The primary focus of my research is the genetic and mechanistic basis of adaptive phenotypic evolution. In my lab we address questions about biochemical adaptation by integrating evolutionary analyses of DNA sequence variation with mechanistic appraisals of protein function, and we address questions about physiological adaptation by integrating systems-level analyses of transcriptional regulatory circuits and genome-scale metabolic networks with experimental studies of whole-animal physiological performance. We use a highly interdisciplinary approach that integrates molecular population genetics, molecular evolution, comparative genomics, functional genomics, structural biology, protein biochemistry, and whole-animal physiology. Much of our current work involves experimental studies of functional genetic variation in high-altitude mammals and birds to identify mechanisms of hypoxia adaptation.


Globin proteins as a model system

One of our main projects involves a systematic comparative study of hemoglobin adaptation to hypoxia in high-altitude vertebrates. This research is motivated by questions about the repeatability and predictability of molecular adaptation, and the roles of mutational pleiotropy and epistasis in shaping trajectories of protein evolution. Specifically, we are testing hypotheses about how pleiotropic trade-offs and epistatic interactions influence the selective accessibility of alternative mutational pathways during adaptive protein evolution. Our functional studies of native hemoglobins in mammals and birds are complemented by manipulative experiments that enable us to relate site-specific changes in hemoglobin structure to adaptive changes in blood biochemistry. Specifically, we are using a combinatorial protein engineering approach based on site-directed mutagenesis to measure the phenotypic effects of specific amino acid mutations in recombinant hemoglobins. This work involves collaborations with Chris Witt (University of New Mexico), Hideaki Moriyama (University of Nebraska), as well as Angela Fago and Roy E. Weber, both at Aarhus University, Denmark.
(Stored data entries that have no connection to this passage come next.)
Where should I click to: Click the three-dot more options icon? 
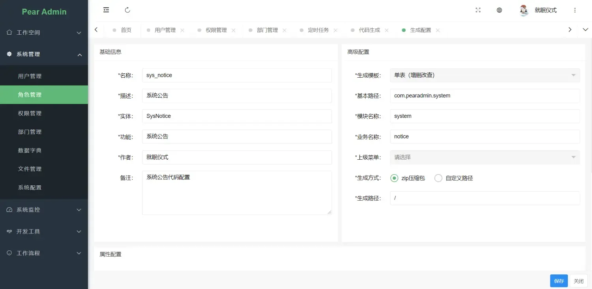(x=575, y=10)
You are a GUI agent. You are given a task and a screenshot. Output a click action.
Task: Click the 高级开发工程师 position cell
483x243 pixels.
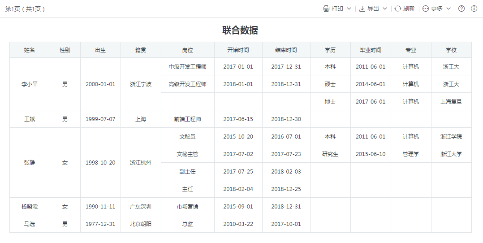point(188,84)
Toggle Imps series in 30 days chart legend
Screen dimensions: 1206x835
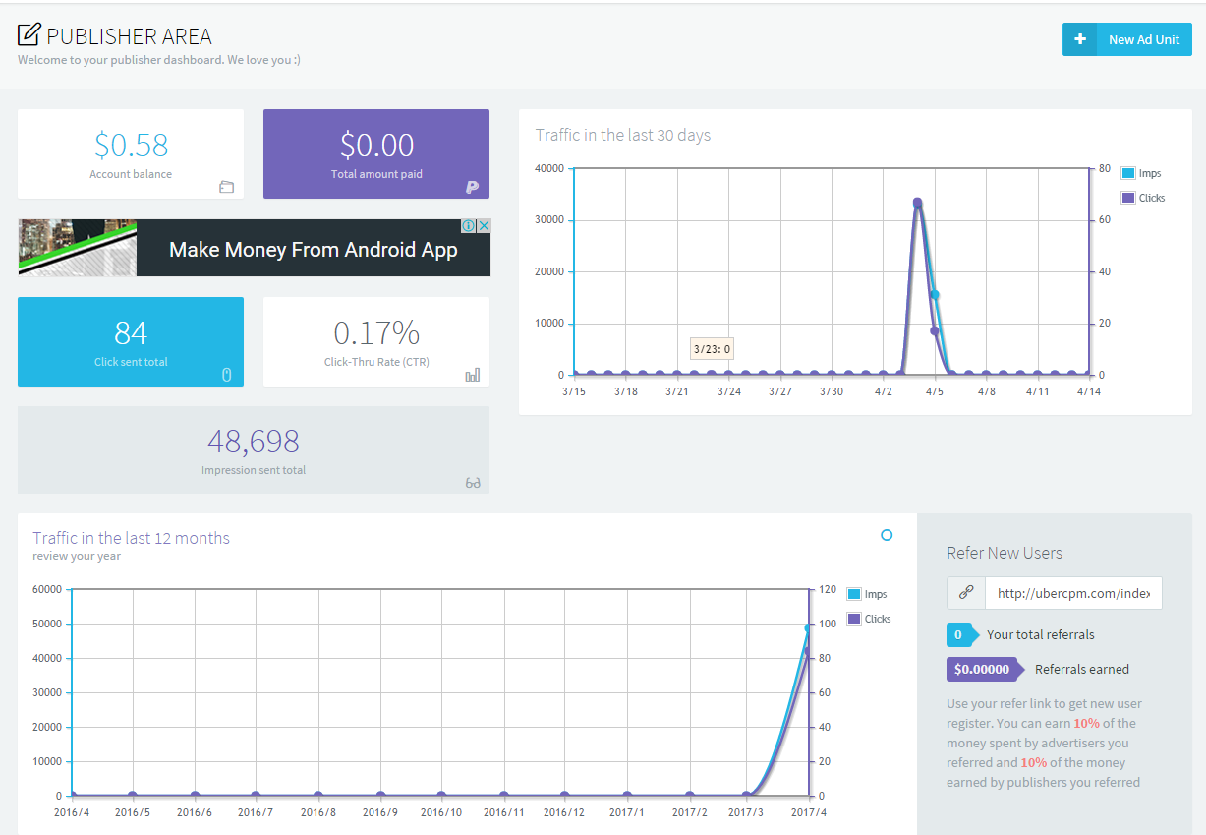click(x=1141, y=173)

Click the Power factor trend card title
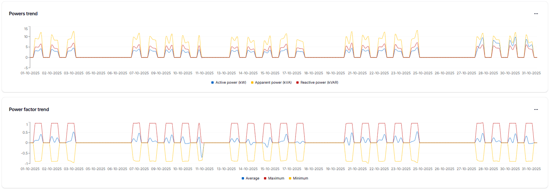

The globin gene superfamily as a model system

A second area of research is geared towards understanding the role of gene duplication and whole-genome duplication in the evolution of key physiological innovations. Gene duplication is thought to play an extremely important role in the evolution of novel protein and pathway functions. However, there is still much debate about the specific evolutionary mechanisms that are responsible for the initial retention and subsequent functional divergence of duplicated genes. The globin gene superfamily is an ideal model system for investigating these issues because it is one of the most intensively studied multigene families from the standpoint of molecular genetics and phylogenetic history. The globin gene families also provide an excellent example of the kind of physiological versatility that can be attained through functional and regulatory divergence of duplicated genes that encode different subunit polypeptides of the same multimeric protein. For example, in jawed vertebrates, different hemoglobin isoforms have been optimized for oxygen transport under the vastly different physiological conditions encountered during the embryonic, fetal, and adult stages of development. We are currently integrating comparative genomic analyses with experimental studies of protein function to investigate the evolution and functional diversification of the globin protein superfamily in the animal kingdom. This work involves a close collaboration with Federico G. Hoffmann (Mississippi State University) and Juan C. Opazo (Universidad Austral de Chile).


A third area of research integrates experimental studies of whole-animal physiological performance with natural variation in genome-scale metabolic networks and transcriptional regulatory circuits. This work involves a systems-level analysis of physiological adaptation to hypoxic cold-stress in high-altitude deer mice and is motivated by questions about the mechanistic underpinnings of adaptive variation in organismal performance. The organismal phenotypes of interest are aerobic exercise capacity and thermogenic capacity under hypoxia. This work involves a close collaboration with Zac Cheviron (University of Illinois), Graham R. Scott (McMaster University, Canada), and Grant B. McClelland (McMaster University, Canada).

Research grants and fellowships

National Geographic Explorer Award (NGS-68495R-20, 2020)

Fulbright Foreign Fellowship Award, Argentina (2019)

NIH – “Mutational pleiotropy, epistasis, and the adaptive evolution of hemoglobin function” (R01 HL087216, 2014-2018, 2018-2022)

NSF – “UNVEIL: a collaborative research network to advance genome-phenome connections” (OIA-1736249, 2018-2022)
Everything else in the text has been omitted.